Fukuyama took wrong turn on road to Damascus

Opinion / Charles Krauthammer : It was, as the hero tells it, his road to Damascus moment

Opinion / Charles Krauthammer: It was, as the hero tells it, his road to Damascus moment. There he is, in a hall of 1,500 people he has long considered to be his allies, hearing the speaker treat the Iraq war, nearing the end of its first year, as "a virtually unqualified success".

He gasps as the audience enthusiastically applauds. Aghast to discover himself in a sea of comrades so deluded by ideology as to have lost touch with reality, he decides he can no longer be one of them.

And thus did Francis Fukuyama become the world's most celebrated ex-neoconservative, a well-timed metamorphosis that has brought him a piece of the fame that he once enjoyed 15 years ago as the man who declared, a mite prematurely, that history had ended.

A very nice story. It appears in the preface to Fukuyama's post-neocon coming out, America at the Crossroads. Last Sunday it was repeated on the front page of the New York Times Book Review in Paul Berman's review.

READ MORE

I happen to know something about this story, as I was the speaker whose 2004 Irving Kristol lecture to the American Enterprise Institute Fukuyama has now brought to prominence. I can therefore testify that Fukuyama's claim that I attributed "virtually unqualified success" to the war is a fabrication.

A convenient fabrication, - it gives him a foil and the story drama - but a foolish one because it can be checked. The speech was given at the Washington Hilton before a full house, carried live on C-SPAN [ a TV channel] and then published by the American Enterprise Institute under its title Democratic Realism: An American Foreign Policy for a Unipolar World.

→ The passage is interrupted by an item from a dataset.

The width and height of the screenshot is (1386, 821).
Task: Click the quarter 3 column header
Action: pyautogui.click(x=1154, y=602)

As indicated by the title, the speech was not about Iraq. It was a fairly theoretical critique of the four schools of American foreign policy: isolationism, liberal internationalism, realism, and neoconservatism. The only successes I attributed to the Iraq War were two, and both self-evident: (1) that it had deposed Saddam Hussein, and (2) that this had made other dictators think twice about the price of acquiring nuclear weapons, as evidenced by the fact that Col Gadafy had turned over his secret nuclear programme for dismantling just months after Saddam's fall (in fact, on the very week of Saddam's capture).

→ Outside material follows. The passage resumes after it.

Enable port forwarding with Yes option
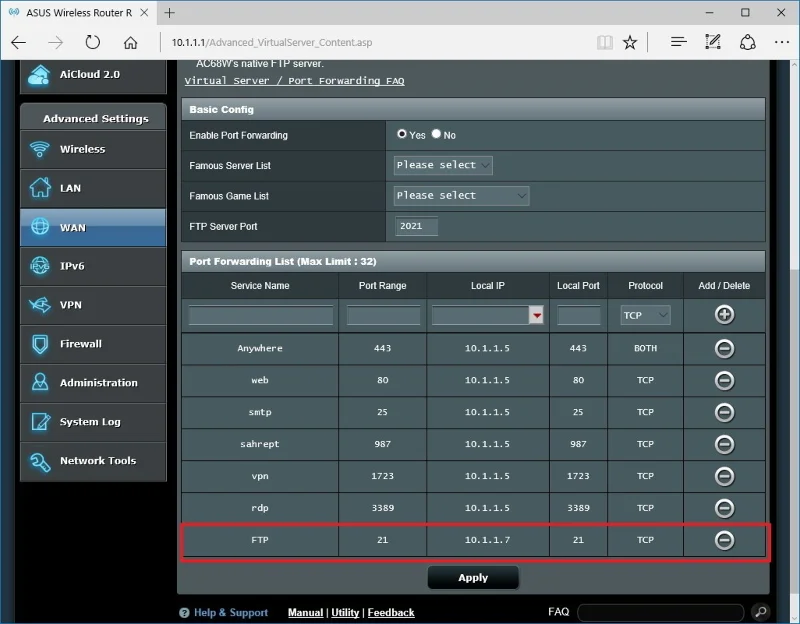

In that entire 6,000-word lecture, I said not a single word about the course of the Iraq war. My only reference to the outcome of the war came toward the end of the lecture. Far from calling it an unqualified success, virtual or otherwise, I said quite bluntly that "it may be a bridge too far."

We do not yet know. History will judge whether we can succeed in "establishing civilised, decent, nonbelligerent, pro-western polities in Afghanistan and Iraq".My point then has never been that success was either inevitable or at hand, only that success was critically important to "change the strategic balance in the fight against Arab-Islamic radicalism". I made the point of repeating the problematic nature of the enterprise: "the undertaking is enormous, ambitious and arrogant. It may yet fail."

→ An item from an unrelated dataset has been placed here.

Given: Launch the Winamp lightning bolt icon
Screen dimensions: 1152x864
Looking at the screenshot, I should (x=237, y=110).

For Fukuyama to assert that I characterised it as "a virtually unqualified success" is simply breathtaking. My argument then, as now, was the necessity of this undertaking. And it was necessary because, as I said, there is not a single, remotely plausible, alternative strategy for attacking the root causes of 9/11: "the cauldron of political oppression, religious intolerance, and social ruin in the Arab-Islamic world - oppression transmuted and deflected by regimes with no legitimacy into virulent, murderous anti-Americanism".

Fukuyama's book is proof of this proposition about the lack of the plausible alternative. The alternative he proposes for the challenges of 9/11 - new international institutions, new forms of foreign aid and sundry other forms of "soft power" - is a mush of bureaucratic make-work in the face of a raging fire.

Even Berman, his sympathetic reviewer, concludes that "neither his old arguments nor his new ones offer much insight into this, the most important problem of all - the problem of murderous ideologies and how to combat them".

Fukuyama now says that he had secretly opposed the Iraq war before it was launched. After public opinion had turned against the war, Fukuyama then courageously came out against it. He has every right to change his mind at his convenience. He has no right to change what I said.